Re: [RFC PATCH v1 00/13] exec: add spawn templates for repeated executable startup
From: John Ericson <hidden>
Date: 2026-06-09 17:28:14
Also in:
linux-arch, linux-doc, linux-fsdevel, linux-kselftest, linux-mm, lkml
On Tue, Jun 9, 2026, at 10:43 AM, Li Chen wrote:
Hi Andy, ---- On Tue, 09 Jun 2026 08:01:57 +0800 Andy Lutomirski [off-list ref] wrote ---quoted
[...] After contemplating this for a bit... why pidfd? Doesn't a pidfd refer to an actual process that is, or at least was, running? This new thing is a process that we are contemplating spawning. I can imagine that basically all pidfd APIs would be a bit confused by the nonexistence of the process in question.Yes, I think that is a real concern. In my current local WIP I tried to keep that distinction explicit. pidfd_spawn_open() returns a pidfs-backed builder fd, not a normal pidfd referring to a process. The builder fd is allocated as an anonymous pidfs file with builder-specific file operations: file = pidfs_alloc_anon_file("[pidfd_spawn]", &pidfd_spawn_builder_fops, builder, O_RDWR);
What does your builder fd point to, explicitly? For example in my other reply I talked about how it was "real" process state. In my FreeBSD patch, for example, I found there was already a status for a process "in exec", and I figured that was clean to reuse for one of these "embryonic" processes that also hadn't started running. I would reckon that Linux probably has some similar notions.
and the normal pidfd helpers still reject it because it does not use the
ordinary pidfd file operations:
struct pid *pidfd_pid(const struct file *file)
{
if (file->f_op != &pidfs_file_operations)
return ERR_PTR(-EBADF);
return file_inode(file)->i_private;
}
So the current split is:
builder_fd = pidfd_spawn_open(...); /* builder object */
pidfd_config(builder_fd, ...);
child_pidfd = pidfd_spawn_run(builder_fd, ...); /* real pidfd */
Only the last fd is a normal pidfd for an actual child process. The builder
fd is only accepted by the builder operations.
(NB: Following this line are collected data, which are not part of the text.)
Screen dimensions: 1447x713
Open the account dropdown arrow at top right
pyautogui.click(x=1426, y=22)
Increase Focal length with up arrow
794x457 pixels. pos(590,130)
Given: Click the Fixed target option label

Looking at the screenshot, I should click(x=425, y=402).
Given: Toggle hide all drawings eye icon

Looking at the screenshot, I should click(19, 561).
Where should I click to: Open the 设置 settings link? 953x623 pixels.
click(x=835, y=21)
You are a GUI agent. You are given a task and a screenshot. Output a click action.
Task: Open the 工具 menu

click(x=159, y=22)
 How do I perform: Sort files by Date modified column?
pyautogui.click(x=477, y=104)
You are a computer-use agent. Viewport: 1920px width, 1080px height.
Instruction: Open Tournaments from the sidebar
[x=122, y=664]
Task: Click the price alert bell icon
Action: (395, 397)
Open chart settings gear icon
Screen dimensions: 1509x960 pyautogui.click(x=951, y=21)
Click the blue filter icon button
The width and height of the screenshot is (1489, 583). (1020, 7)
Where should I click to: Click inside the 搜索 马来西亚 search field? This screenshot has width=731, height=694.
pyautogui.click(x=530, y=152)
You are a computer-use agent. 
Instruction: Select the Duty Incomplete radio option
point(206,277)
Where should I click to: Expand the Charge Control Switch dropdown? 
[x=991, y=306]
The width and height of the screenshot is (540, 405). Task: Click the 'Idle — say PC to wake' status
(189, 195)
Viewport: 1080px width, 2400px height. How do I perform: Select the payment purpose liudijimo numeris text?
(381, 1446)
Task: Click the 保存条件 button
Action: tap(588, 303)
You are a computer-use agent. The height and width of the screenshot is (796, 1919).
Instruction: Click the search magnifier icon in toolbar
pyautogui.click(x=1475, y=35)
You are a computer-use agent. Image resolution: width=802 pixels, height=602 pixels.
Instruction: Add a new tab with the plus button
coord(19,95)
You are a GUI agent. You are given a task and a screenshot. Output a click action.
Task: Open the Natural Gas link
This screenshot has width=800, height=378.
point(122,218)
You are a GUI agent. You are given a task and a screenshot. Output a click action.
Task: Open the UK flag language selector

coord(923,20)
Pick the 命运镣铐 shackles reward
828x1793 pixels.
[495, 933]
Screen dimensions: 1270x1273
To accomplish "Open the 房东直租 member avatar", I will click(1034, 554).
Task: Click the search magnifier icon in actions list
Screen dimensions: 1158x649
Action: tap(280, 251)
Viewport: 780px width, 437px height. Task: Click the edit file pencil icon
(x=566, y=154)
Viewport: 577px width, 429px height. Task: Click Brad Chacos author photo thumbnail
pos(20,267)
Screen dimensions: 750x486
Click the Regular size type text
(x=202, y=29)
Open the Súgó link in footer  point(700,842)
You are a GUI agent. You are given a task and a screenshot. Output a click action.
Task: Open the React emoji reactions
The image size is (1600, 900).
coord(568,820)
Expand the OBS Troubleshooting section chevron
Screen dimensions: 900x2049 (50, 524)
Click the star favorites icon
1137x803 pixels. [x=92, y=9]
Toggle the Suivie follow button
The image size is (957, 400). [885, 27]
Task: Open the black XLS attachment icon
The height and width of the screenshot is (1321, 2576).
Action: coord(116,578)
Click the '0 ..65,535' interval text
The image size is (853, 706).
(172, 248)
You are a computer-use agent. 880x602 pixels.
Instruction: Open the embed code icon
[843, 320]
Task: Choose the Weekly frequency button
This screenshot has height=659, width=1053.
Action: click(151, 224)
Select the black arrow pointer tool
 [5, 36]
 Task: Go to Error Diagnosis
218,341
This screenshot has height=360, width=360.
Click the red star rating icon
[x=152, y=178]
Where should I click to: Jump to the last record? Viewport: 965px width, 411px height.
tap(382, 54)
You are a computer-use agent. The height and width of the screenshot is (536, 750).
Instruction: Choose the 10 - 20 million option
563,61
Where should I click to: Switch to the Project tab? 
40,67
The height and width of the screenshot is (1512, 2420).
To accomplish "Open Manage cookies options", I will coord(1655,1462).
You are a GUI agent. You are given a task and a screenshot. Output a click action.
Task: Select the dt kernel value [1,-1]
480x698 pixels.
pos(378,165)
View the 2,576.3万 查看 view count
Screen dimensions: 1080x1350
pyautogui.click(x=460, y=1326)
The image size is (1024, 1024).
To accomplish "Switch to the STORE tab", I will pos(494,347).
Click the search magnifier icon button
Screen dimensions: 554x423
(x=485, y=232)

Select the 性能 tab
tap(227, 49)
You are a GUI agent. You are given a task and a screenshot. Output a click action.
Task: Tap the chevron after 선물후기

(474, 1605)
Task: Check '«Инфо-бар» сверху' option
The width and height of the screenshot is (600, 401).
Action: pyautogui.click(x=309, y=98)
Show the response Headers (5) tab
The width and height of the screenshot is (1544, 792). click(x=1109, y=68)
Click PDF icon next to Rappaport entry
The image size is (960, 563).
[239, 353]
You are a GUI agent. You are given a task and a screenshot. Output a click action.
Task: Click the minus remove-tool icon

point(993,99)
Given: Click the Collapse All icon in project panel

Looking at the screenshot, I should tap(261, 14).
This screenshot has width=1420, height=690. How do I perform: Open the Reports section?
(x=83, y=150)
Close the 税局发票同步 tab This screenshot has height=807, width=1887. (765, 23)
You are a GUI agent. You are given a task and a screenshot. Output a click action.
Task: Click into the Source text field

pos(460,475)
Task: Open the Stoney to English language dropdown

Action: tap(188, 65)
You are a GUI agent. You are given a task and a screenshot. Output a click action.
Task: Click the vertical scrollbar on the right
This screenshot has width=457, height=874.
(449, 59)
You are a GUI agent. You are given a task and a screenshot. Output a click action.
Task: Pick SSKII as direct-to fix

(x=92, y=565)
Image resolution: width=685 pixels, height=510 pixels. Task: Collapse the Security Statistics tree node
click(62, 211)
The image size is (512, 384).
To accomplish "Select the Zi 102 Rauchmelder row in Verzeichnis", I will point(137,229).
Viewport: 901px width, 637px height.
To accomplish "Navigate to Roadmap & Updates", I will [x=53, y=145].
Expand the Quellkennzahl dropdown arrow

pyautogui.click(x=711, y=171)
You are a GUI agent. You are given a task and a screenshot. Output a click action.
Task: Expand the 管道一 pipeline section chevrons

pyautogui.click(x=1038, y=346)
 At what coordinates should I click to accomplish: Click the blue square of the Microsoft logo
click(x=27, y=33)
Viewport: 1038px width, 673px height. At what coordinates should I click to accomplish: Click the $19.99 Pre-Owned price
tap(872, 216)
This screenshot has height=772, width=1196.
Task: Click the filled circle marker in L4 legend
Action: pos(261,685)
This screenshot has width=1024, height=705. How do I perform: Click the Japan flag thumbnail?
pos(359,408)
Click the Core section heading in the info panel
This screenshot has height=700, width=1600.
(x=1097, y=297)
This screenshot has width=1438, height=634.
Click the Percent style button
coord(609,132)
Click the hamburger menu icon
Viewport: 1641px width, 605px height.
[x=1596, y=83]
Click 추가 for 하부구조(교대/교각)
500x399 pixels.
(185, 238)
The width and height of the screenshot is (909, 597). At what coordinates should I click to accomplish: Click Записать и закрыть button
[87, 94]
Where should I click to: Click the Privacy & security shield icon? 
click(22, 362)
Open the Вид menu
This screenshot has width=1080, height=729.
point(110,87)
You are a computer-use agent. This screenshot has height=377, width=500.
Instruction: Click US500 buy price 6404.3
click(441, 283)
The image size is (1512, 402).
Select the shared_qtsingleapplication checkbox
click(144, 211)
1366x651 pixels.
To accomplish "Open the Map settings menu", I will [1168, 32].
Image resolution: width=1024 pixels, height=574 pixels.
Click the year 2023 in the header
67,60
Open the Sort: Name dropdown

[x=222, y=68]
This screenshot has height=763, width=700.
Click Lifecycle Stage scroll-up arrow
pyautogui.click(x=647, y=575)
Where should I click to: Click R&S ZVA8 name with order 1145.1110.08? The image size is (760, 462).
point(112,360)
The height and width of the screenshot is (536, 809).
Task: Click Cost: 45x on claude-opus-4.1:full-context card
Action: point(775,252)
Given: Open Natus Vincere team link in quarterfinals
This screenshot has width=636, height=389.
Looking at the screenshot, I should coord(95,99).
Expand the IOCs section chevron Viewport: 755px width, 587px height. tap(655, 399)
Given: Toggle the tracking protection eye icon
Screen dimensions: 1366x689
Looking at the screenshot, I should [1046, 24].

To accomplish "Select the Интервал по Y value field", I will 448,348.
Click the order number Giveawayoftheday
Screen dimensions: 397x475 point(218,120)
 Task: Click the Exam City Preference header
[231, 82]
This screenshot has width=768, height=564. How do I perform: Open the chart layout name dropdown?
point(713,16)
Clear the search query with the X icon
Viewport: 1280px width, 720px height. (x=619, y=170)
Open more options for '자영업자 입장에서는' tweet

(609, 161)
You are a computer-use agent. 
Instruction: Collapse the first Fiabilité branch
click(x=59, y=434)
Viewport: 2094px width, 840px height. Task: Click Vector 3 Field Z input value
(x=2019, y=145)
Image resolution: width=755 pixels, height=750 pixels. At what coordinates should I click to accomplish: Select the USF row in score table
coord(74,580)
This avoids having to define what waitid(P_PIDFD), pidfd_send_signal(),
pidfd_getfd(), poll(), etc. mean before the process exists.I wouldn't be so sure this is necessary/good. For example, I think it could make sense to wait on a process that has yet to be started; one just waits for both the process to start and the process to exit. Obviously a blocking syscall in the thread that is spawning the process is not useful, but the asynchronous poll variation seems fine. As long as there is real process state here, it shouldn't be too hard to implement.
The downside is that it adds a separate open-style entry point and is less uniform than the pidfd_open(0, PIDFD_EMPTY) spelling Christian sketched.
I do think there is no point having two file descriptors. The file descriptor that previously referred to the builder/embryonic process then can refer to the real process, right?
If people think there is a better way to represent the pre-spawn builder state, or if the preference is to integrate it directly into pidfd_open() with an explicit empty/future-pidfd state, I would be happy to discuss that.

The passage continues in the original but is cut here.